Gerade für die vielen Migrant*innen und Asylsuchenden in den Niederlanden war es daher ein erschütternder und zutiefst bitterer Abend. Ein bitterer Abend war es im abstrakteren Sinne aber auch für die Prinzipien der Rechtsstaatlichkeit, Demokratie und zwischenmenschlichen Solidarität – die sich im lange als tolerant und weltoffenen geltenden Königreich nun bis dato ungekannten Gefahren ausgesetzt sehen. Ungekannte Gefahren birgt das Wahlergebnis aber selbstverständlich auch für die europapolitische Zukunft des Landes. Hinter Wilders‘ Forderungen – sei es seine Forderung nach Grenzschließungen, einem Austritt der Niederlande aus der Europäischen Union oder nach Arbeitserlaubnissen für EU-Bürger*innen – verbirgt sich eine unverhohlen europafeindliche Agenda und der Wunsch nach einem radikalen Bruch mit der europäischen Idee. Was das konkret für die Europawahlen im nächsten Jahr bedeutet, gilt es zunächst jedoch abzuwarten.

Die Niederlande auf Kurs nach rechts – Ausgang ungewiss

Ausschlaggebend werden hierfür vor allem die laufenden Koalitionsverhandlungen sein – und die gestalten sich für Wilders derzeit mehr als schwierig.
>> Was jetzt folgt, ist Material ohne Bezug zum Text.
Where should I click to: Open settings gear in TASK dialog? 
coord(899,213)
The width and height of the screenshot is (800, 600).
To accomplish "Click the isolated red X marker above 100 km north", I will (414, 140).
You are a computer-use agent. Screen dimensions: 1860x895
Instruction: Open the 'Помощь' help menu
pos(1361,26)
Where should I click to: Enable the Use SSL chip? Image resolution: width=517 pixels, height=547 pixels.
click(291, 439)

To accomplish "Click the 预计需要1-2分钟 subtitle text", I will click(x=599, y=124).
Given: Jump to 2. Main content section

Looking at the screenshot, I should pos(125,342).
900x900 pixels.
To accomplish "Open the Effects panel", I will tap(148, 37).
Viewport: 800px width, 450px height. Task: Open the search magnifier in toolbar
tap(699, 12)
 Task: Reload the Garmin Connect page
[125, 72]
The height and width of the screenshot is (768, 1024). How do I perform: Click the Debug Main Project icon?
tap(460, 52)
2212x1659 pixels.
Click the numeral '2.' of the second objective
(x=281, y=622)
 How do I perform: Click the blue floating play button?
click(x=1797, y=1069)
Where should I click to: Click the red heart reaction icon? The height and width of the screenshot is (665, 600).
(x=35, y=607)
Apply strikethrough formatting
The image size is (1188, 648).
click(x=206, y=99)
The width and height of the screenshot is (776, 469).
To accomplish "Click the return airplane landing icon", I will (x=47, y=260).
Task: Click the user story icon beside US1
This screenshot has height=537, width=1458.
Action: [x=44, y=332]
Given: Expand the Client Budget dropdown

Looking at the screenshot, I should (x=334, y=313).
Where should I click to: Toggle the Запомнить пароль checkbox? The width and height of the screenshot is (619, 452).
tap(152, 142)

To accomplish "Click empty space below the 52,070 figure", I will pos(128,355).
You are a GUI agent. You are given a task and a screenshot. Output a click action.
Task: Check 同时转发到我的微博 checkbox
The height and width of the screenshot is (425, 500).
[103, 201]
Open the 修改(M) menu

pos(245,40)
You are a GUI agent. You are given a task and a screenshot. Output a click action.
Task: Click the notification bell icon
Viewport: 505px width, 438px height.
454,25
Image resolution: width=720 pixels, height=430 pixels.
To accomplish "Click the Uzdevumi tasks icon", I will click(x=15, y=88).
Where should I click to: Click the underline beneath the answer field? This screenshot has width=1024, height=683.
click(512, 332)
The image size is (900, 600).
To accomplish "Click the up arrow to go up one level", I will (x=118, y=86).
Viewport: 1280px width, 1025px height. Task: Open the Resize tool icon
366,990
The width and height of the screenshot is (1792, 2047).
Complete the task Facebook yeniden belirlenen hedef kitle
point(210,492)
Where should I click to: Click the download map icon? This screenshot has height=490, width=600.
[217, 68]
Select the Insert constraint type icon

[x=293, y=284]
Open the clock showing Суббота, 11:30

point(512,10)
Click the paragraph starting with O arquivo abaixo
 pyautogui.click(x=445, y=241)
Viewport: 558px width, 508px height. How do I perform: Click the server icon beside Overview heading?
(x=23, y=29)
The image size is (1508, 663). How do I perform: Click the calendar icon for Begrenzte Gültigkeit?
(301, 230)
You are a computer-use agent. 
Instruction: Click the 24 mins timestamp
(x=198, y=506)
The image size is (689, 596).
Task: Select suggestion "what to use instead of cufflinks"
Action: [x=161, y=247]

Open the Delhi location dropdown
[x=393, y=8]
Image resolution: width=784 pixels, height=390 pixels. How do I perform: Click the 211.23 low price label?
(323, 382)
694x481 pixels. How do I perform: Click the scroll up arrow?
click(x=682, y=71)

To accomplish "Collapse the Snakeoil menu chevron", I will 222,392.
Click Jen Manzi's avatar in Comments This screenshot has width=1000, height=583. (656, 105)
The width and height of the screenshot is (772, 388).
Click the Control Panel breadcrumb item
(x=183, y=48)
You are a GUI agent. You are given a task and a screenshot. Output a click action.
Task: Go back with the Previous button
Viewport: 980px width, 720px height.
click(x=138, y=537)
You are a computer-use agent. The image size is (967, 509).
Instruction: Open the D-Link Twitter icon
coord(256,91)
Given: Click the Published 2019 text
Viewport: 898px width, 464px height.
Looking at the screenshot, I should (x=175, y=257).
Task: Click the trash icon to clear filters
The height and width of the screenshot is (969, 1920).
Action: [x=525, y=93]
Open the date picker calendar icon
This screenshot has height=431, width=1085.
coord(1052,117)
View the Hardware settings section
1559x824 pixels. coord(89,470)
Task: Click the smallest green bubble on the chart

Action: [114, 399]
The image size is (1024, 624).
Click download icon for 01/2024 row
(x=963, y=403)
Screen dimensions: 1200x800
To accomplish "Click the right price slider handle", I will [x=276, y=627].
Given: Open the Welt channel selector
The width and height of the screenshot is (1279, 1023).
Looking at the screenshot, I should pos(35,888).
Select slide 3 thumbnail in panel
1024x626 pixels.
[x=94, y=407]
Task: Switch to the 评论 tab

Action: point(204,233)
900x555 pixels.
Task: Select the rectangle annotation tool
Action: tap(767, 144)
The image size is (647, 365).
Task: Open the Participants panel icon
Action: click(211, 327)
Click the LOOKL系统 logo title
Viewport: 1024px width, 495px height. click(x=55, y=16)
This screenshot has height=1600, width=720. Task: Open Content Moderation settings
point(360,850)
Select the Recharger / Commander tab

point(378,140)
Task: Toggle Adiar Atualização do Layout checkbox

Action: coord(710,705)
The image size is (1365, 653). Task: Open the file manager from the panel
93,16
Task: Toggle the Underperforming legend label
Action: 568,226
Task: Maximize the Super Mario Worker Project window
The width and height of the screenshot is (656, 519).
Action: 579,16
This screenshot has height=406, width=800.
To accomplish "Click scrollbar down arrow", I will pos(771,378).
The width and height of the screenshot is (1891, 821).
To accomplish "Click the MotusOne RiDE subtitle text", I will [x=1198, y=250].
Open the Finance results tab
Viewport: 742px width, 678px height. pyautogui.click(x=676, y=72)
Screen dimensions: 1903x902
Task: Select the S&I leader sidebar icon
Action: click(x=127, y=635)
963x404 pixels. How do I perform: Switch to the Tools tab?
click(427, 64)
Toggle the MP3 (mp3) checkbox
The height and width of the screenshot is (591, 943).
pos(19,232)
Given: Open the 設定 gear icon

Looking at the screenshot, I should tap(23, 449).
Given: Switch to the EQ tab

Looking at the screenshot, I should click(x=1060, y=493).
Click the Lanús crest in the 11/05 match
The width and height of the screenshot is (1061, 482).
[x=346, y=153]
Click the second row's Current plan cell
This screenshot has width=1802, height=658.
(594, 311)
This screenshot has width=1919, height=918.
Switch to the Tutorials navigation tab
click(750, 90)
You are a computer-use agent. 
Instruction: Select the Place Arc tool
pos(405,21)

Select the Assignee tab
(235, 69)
Denn nachdem die bisherige Regierungspartei VVD bereits kurz nach der Wahl angekündigt hatte, eine von Wilders geführte Regierung allenfalls tolerieren zu wollen, ist ihm nun vorerst ein weiterer aussichtsreicher Kandidat abgesprungen. Die Galionsfigur des erst vor wenigen Monaten gegründeten Nieuw Sociaal Contract Pieter Omtzigt stört sich nämlich gehörig an den verfassungsfeindlichen Ideen von Wilders. Eine Basis für eine gemeinsame rechte Koalition sähe er nach Abschluss der ersten Sondierungsrunde daher vorerst nicht – im Gespräch bleiben wolle er aber trotzdem

Nicht zuletzt deshalb riet Ronald Plasterk, der von Wahlsieger Wilders mit der Leitung der Sondierungsgespräche beauftragt wurde, den Sondierungsparteien in der nächsten Gesprächsrunde zunächst, über „den Schutz der Verfassung, der Grundrechte und des demokratischen Rechtsstaates“ zu sprechen. Nur so könne eine Grundlage für eine inhaltliche Auseinandersetzung über Themen der Migrations-, Klima- und Sozialpolitik geschaffen werden. Für ein Luftschloss hält Plasterk eine rechte Koalition dennoch nicht – das Land müsse schließlich regiert werden und eine rechte Koalition sei angesichts des Wahlergebnisses die logischste Option. Ob es dazu kommt und welche Form eine solches rechtes Kabinett letztlich annimmt, steht aber weiterhin in den Sternen. Bis Februar gibt Plasterk den Parteien nun Zeit, um entsprechende Vereinbarungen zu treffen. Erst danach werden die innen- und europapolitischen Konsequenzen des historischen Wahlabends vom 22. November in ihrem vollen Umfang sichtbar werden.